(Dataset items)
--- --- ---

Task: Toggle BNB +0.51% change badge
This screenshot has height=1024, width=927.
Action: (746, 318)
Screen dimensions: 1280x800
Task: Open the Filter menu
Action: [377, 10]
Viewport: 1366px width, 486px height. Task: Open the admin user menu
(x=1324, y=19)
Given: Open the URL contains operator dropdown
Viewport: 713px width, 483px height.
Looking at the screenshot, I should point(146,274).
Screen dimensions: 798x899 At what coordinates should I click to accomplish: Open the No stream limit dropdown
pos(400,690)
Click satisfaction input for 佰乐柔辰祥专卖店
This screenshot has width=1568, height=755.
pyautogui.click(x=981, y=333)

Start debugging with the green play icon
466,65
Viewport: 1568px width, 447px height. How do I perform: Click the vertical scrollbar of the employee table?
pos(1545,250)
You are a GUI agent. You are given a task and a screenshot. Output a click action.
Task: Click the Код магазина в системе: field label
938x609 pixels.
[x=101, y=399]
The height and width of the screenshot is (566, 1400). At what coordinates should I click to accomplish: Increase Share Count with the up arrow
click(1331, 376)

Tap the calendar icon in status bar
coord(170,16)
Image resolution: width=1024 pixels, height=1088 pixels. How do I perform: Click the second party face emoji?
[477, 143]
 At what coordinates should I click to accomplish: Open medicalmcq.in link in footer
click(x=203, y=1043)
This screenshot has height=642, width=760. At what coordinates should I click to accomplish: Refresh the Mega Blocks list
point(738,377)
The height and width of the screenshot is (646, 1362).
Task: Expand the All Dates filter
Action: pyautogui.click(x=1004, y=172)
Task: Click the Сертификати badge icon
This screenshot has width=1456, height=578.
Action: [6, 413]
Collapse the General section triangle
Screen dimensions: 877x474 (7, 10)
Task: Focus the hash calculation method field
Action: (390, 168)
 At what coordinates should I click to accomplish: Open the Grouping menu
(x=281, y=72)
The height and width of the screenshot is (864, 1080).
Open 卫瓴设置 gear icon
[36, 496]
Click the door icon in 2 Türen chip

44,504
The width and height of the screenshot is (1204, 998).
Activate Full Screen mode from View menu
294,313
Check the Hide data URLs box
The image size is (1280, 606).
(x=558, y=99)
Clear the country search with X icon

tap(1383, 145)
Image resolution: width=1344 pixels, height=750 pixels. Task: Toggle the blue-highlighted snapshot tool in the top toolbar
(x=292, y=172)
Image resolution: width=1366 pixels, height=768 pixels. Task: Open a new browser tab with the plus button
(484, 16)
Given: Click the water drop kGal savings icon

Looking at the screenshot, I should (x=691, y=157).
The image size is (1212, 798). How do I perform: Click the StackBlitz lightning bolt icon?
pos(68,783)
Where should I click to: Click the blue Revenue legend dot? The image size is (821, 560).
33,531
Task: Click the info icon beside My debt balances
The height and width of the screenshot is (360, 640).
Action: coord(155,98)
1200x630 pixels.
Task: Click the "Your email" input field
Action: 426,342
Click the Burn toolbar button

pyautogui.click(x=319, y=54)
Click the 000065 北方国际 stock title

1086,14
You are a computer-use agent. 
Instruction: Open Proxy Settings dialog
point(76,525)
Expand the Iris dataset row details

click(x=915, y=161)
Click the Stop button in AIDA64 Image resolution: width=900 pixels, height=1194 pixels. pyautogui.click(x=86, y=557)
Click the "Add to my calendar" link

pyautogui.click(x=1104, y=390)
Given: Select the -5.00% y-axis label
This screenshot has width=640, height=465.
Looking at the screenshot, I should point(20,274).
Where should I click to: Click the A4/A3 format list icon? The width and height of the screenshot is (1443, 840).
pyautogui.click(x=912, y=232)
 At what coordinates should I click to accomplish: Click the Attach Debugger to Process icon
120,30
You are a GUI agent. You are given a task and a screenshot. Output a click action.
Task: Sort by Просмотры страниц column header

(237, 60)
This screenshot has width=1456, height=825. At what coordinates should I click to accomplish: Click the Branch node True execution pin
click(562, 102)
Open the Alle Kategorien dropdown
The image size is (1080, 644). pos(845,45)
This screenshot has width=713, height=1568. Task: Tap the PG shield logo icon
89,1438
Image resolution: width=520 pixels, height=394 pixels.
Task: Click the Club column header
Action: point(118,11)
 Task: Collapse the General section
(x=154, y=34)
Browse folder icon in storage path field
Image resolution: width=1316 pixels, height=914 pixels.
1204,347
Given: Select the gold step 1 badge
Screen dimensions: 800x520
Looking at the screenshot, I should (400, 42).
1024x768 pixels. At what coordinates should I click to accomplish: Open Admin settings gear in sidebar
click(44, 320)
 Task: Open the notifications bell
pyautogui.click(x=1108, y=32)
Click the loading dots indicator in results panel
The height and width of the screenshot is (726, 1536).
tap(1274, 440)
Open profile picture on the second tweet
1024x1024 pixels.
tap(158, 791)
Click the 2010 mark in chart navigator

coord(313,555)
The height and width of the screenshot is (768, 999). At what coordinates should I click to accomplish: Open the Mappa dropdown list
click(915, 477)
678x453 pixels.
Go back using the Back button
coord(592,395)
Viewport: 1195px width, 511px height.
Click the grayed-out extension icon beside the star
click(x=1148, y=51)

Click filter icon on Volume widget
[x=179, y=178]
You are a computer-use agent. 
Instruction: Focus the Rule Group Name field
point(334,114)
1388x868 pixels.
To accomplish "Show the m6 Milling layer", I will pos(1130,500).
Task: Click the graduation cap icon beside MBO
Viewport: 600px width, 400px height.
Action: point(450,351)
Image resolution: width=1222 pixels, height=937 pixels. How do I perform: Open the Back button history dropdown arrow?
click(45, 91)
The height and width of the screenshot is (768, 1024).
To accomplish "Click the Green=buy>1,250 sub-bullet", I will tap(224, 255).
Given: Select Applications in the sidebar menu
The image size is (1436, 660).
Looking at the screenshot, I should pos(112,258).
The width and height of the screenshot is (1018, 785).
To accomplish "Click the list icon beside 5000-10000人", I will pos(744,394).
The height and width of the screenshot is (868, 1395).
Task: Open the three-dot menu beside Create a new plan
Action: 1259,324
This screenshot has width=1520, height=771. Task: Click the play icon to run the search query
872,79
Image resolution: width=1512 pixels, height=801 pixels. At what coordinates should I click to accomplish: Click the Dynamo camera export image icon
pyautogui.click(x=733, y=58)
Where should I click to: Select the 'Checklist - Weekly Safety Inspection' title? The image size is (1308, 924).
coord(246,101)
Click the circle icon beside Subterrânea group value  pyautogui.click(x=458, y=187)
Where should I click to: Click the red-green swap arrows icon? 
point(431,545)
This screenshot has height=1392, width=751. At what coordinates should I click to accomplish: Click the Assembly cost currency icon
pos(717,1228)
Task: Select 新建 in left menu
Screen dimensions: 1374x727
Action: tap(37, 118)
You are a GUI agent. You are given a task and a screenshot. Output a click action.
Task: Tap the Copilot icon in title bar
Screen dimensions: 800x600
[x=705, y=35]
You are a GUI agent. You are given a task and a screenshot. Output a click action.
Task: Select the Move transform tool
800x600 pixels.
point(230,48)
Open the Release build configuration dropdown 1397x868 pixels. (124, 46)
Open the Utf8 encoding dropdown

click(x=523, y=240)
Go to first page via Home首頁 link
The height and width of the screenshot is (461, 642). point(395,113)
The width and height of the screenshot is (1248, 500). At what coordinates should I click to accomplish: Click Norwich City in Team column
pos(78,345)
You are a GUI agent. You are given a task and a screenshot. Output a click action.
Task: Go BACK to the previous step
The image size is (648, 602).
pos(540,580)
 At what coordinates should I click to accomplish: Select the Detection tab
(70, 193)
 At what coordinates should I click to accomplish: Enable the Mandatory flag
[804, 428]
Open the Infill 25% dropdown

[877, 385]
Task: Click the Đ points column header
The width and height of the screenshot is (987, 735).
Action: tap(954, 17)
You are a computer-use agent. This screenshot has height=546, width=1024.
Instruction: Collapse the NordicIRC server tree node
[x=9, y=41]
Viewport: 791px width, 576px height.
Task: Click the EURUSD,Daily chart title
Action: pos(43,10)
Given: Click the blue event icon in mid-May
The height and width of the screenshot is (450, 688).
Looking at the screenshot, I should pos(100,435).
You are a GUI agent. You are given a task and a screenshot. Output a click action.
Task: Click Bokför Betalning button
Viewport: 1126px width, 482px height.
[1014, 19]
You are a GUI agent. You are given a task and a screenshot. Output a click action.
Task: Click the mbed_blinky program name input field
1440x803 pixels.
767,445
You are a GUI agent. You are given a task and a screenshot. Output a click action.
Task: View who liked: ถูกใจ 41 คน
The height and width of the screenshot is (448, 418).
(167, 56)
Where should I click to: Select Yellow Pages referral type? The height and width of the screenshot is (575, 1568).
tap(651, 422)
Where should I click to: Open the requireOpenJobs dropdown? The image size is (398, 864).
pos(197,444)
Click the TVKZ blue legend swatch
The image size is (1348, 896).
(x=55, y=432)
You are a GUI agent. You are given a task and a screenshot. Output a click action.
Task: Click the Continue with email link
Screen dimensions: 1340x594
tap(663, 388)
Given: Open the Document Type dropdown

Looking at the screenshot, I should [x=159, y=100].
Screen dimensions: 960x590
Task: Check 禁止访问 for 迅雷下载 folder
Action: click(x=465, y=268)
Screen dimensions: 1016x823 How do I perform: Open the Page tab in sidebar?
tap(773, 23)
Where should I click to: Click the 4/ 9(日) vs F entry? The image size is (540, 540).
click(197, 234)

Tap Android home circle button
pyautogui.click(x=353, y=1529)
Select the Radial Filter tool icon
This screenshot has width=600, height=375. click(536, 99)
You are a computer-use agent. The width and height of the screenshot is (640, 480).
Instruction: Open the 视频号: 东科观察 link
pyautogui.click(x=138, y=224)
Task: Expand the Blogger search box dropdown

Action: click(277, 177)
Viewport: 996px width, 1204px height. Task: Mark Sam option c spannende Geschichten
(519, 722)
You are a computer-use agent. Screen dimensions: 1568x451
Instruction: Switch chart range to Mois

--- --- ---

_Directions for this task_: Look through the entries above for the word "step". Say how many lines contain it, using only a number.

_Exercise response_: 2